NEW, Descendants’ production firm, also is considering making a movie version of the drama whose episode 14 broadcast earned a 40.4% viewership rating in Korea on Thursday night.
The show’s current version is being simultaneously aired in Korea and China. It’s being broadcast in China over video-streaming website iQiyi. Descendants will soon be shown in Japan and a host of other countries.
“We have been receiving a lot of questions regarding remakes and optional publication rights, so it is true that we have been negotiating with several companies,” a representative of NEW told MBN Star on Thursday.
The representative is also quoted as saying that the company is keeping all options open. This means the result could be a movie or another drama.
These are some of the latest developments in a hugely successful TV drama that promises to be one of the most successful trans-cultural Asian entertainment productions of all time.

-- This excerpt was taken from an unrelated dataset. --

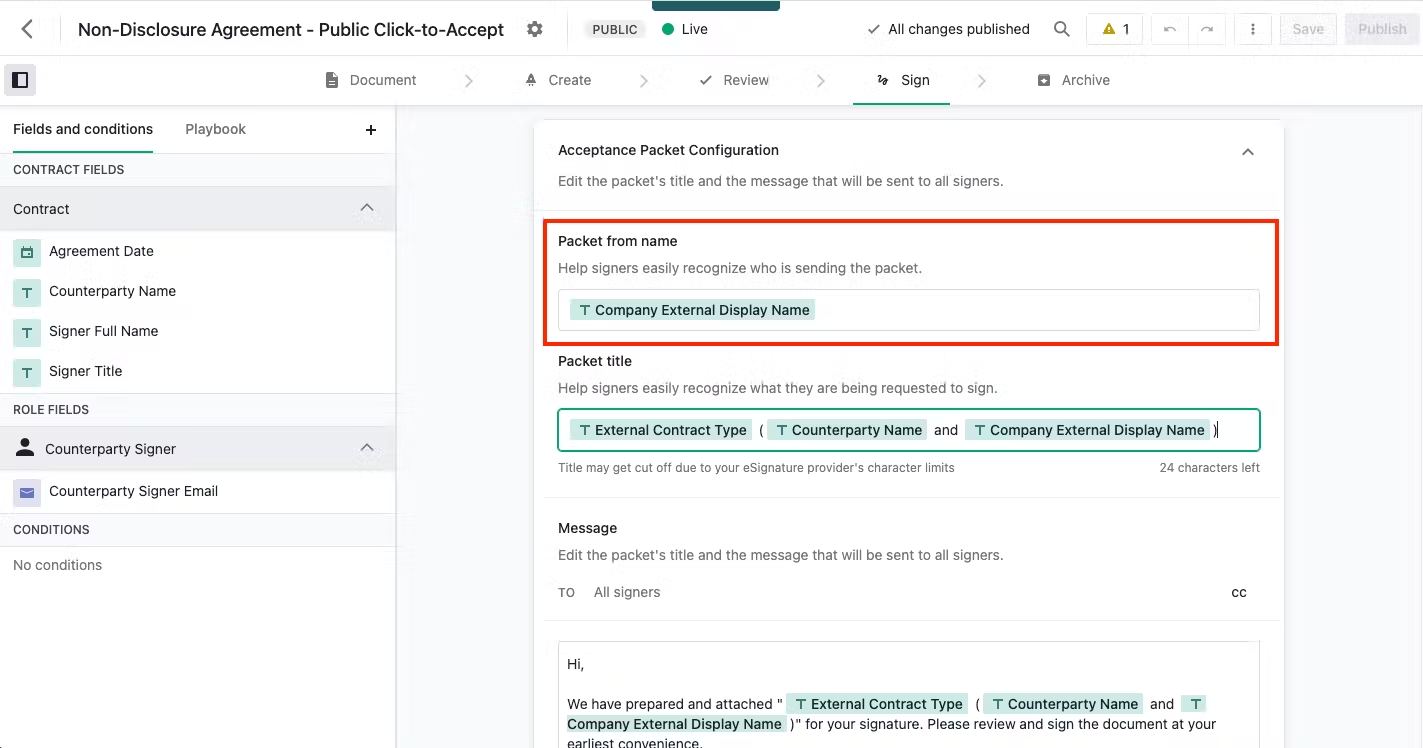This screenshot has height=748, width=1423.
Task: Open search with the magnifier icon
Action: 1062,29
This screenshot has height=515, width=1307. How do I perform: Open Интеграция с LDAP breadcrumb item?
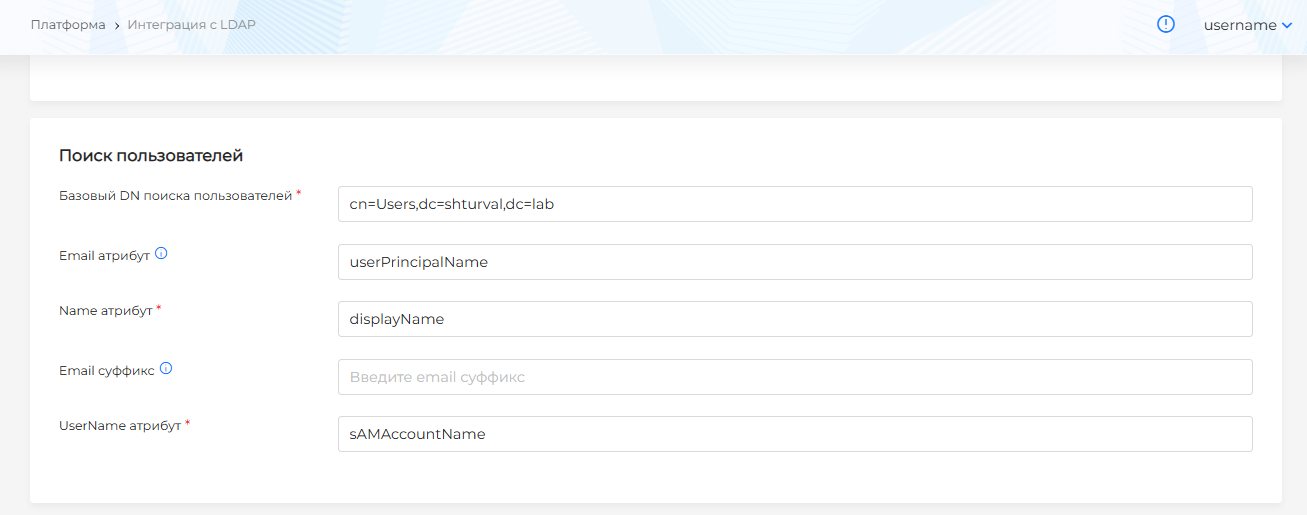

The drama, moreover, is drawing the attention of Asian governments and political leaders. South Korean President Park Geun-hye and Thai PM Prayut Chan-o-cha have both praised the series, while China’s government has warned Chinese viewers against over-watching the drama.
Descendants of the Sun’s popularity partly reflects a psychological and geopolitical shift for Asian audiences. Besides its appeal as a love story set against the backdrop of a dangerous and faraway land, it depicts heroic Asian soldiers in sharp military uniforms engaged in humanitarian peacekeeping operations in a mythical European country. (The drama was shot in Greece.) It contrasts with Hollywood films that traditionally depict Caucasian troops such as US Green Berets saving helpless Asian people in regional military conflicts.
To this extent, the drama reflects the fact that military units from Asian nations, including China, now play pivotal roles in peacekeeping operations worldwide.
As of December 2014, there were 1,053 personnel under 4 units of the South Korean Armed Forces, and 41 observers, staff and coordination officers deployed in 14 different countries in various operations. China is the UN Security Council’s biggest single contributor to peacekeeping operations. Pakistani and Bangladeshi troops serve in many UN operations.
South Korea’s special forces are also getting a huge image lift from Descendants. The phenomenon proves that time heals all wounds. South Korea’s hard-line Chun Doo-hwan regime dispatched “special forces” paratroopers in May 1980 to brutally put down the Kwangju Uprising in which hundreds were killed.